What those in charge began to realize was that you didn't have to have anyone even in the tower for the prisoners to behave: just the knowledge that they were being watched kept many of them in line. Thus what became the most rational (efficient and effective) thing to do would be to promote in the individuals themselves the belief that they must manage themselves. Think about it: if you are trying to get the world nice and orderly, there really can't be any pockets of non-orderliness. If you're hiring all these guards to patrol the borders of what is acceptable to do (police) or to think (professors) that means you've got at least the number of hired guards not reproducing the orderliness you want (because they're busy making sure the prisoners are doing what they're told). If we got everyone, including the guards, to order themselves around (of course according to the laws of the powerful, working for and toward the desires of the powerful), then we are getting the maximal productivity (the natural result of rationality) from the system. A society that no longer required discipline to run would be, according to Foucault, a society of control.

Of course, promoting a system where everyone can follow their own rules in an orderly manner is the promise of democracy.

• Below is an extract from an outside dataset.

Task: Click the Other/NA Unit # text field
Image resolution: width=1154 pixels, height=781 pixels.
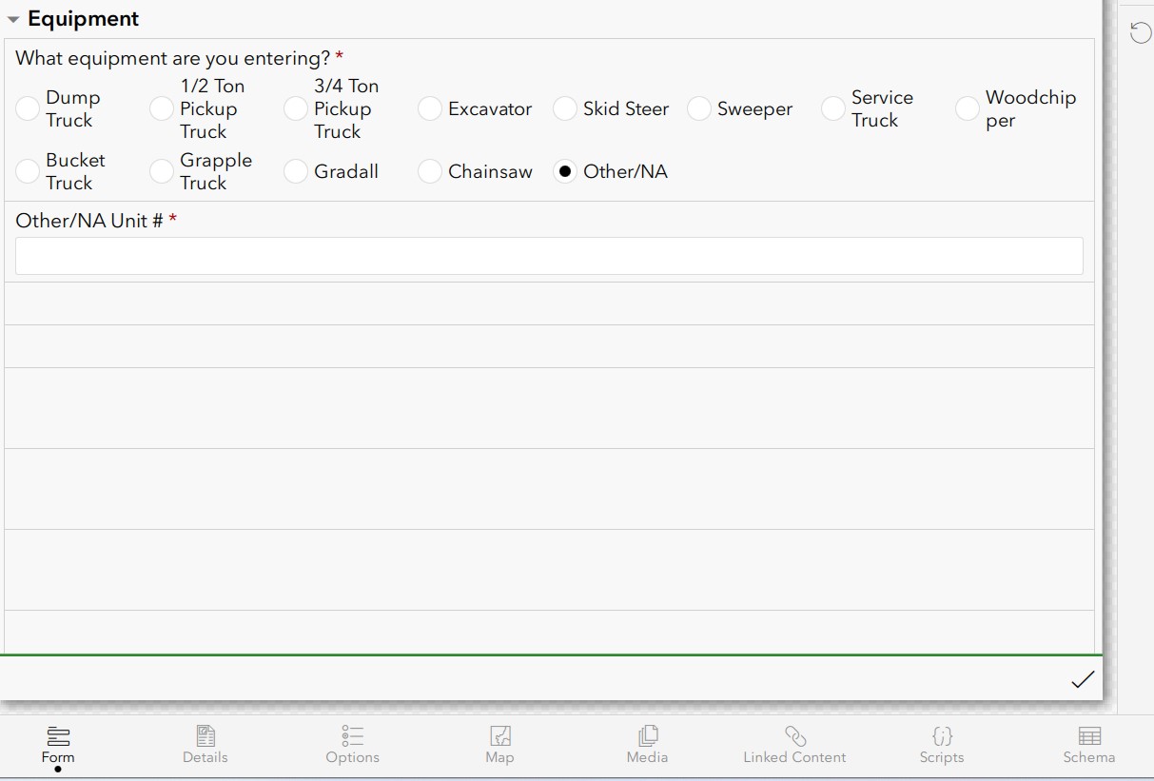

The democratic process, thus, is a process that seeks to place everyone into the society of control. As we leave the Modern era and enter post-modernity we see that globalized communication and productivity (globalization) requires this kind of control. It's inefficient and perhaps too insipid to believe that only the people in Hollywood would be the people that could best at creating entertainment, what a positively guild-like idea. Let's get everyone producing their own entertainment and really maximize output.

So now everything is entertainment: news (CNN's iReport, Indymedia, Daily Show), cooking (really, food pr0n from the Foodnetwork, etc.), cleaning your house, hurting yourself, spelling wrong, doing anything at all wrong...Hell: let's make a video game where people create simulated people, personas, identities.

I return to the Wired interview to just regesiter the complaint that far too often we are told that it is so revolutionary to Enjoy! (like the Coke logo says) the fact that we are at this dawn of the society of control (in Wired's case it's called Web 2.o): a time when we can be the viral video. But what is the payload of this viral behavior, what does the meme deliver into the host? Clearly, the need to manage ourselves, to produce, to consume as we are directed - I mean how else can I understand Gatorade's new low-calorie sports drink? del Toro's talk about the PS3 being the Model T is not inaccurate, it's just not as interesting an idea as, say Peter Greenaway's conception of cinema without text.